This morning we arrived on site in time to video the shaky transfer of our shipping container from the bed to four tire posts. We then spent the next hour or so completing site measurements and updating our drawings from yesterday's day in the office. Whether or not we have mastered the metric system is still up for debate, but our plans are accurate and our elevations are underway! Working inside of a steel box in 80F+ (23C?) degree weather is perhaps not the most comfortable way to start one's morning, but marking cut lines on walls and drawing out column locations inside a shipping container was surely an exciting way!
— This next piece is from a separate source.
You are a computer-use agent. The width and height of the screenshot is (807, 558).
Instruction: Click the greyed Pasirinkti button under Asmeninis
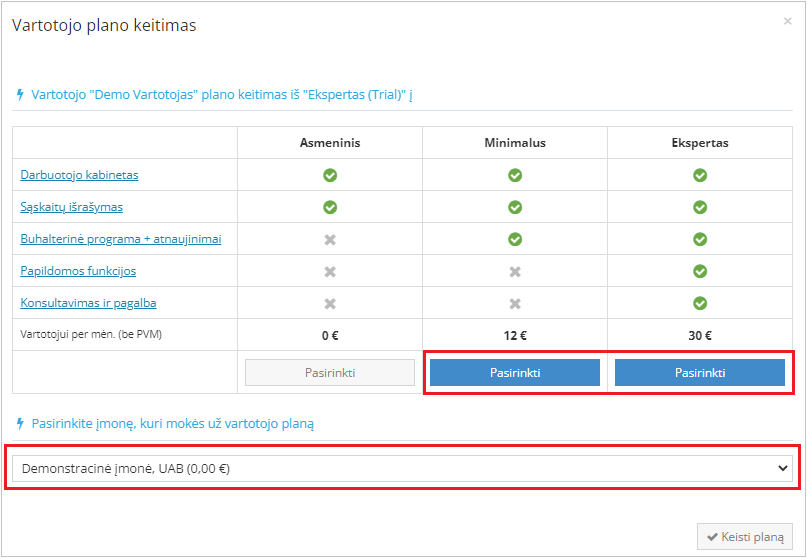point(330,373)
The latter half of our morning was spent in a coffee shop (Java) meeting with a civil engineer to discuss structurally bracing our container to prevent the glass walls from shattering during transportation. While each of us admitted to not being experts in the structurally integrity of a shipping container that has had its side walls completely removed, we were comfortable that we had enough options to discuss bracing with our contractor later that evening.
We returned to BTI's office and immediately began working on updating our drawings and researching precedents for successful transports of containers that had been transformed in similar ways to ours. We had a brief lunch exploration that took us to the small Japanese ramen shop at the corner of BTI's narrow street, preceded earlier by cherry coffees from the coffee stand directly in front of the ramen restaurant. We also had local Cambodian dessert, which looked and tasted a lot like a custard filled donut, as provided by BTI's local staffer, Penglong (he also brought the crickets and tarantulas the previous day - thanks Penglong).
Our meeting with the head contractor and the winch expert was a mix of sketching, hand gestures and pauses for translation by Penglong. We successfully made decisions about various aspects of the project and agreed to exchange more detailed drawings. More importantly, we were reassured by the contractor, based on his previous projects, that our shipping container would NOT be shattering glass during transport. Tomorrow we return to the site to oversee the actual cuts, and will be joined by the whole BTI staff!
The three of us ended our day with Happy Hour pitchers of Angkor beer on a roof top deck overlooking the Tonle Sap River. We reflected on the day, exchanged various stories and toasted to the beginnings of our health clinic.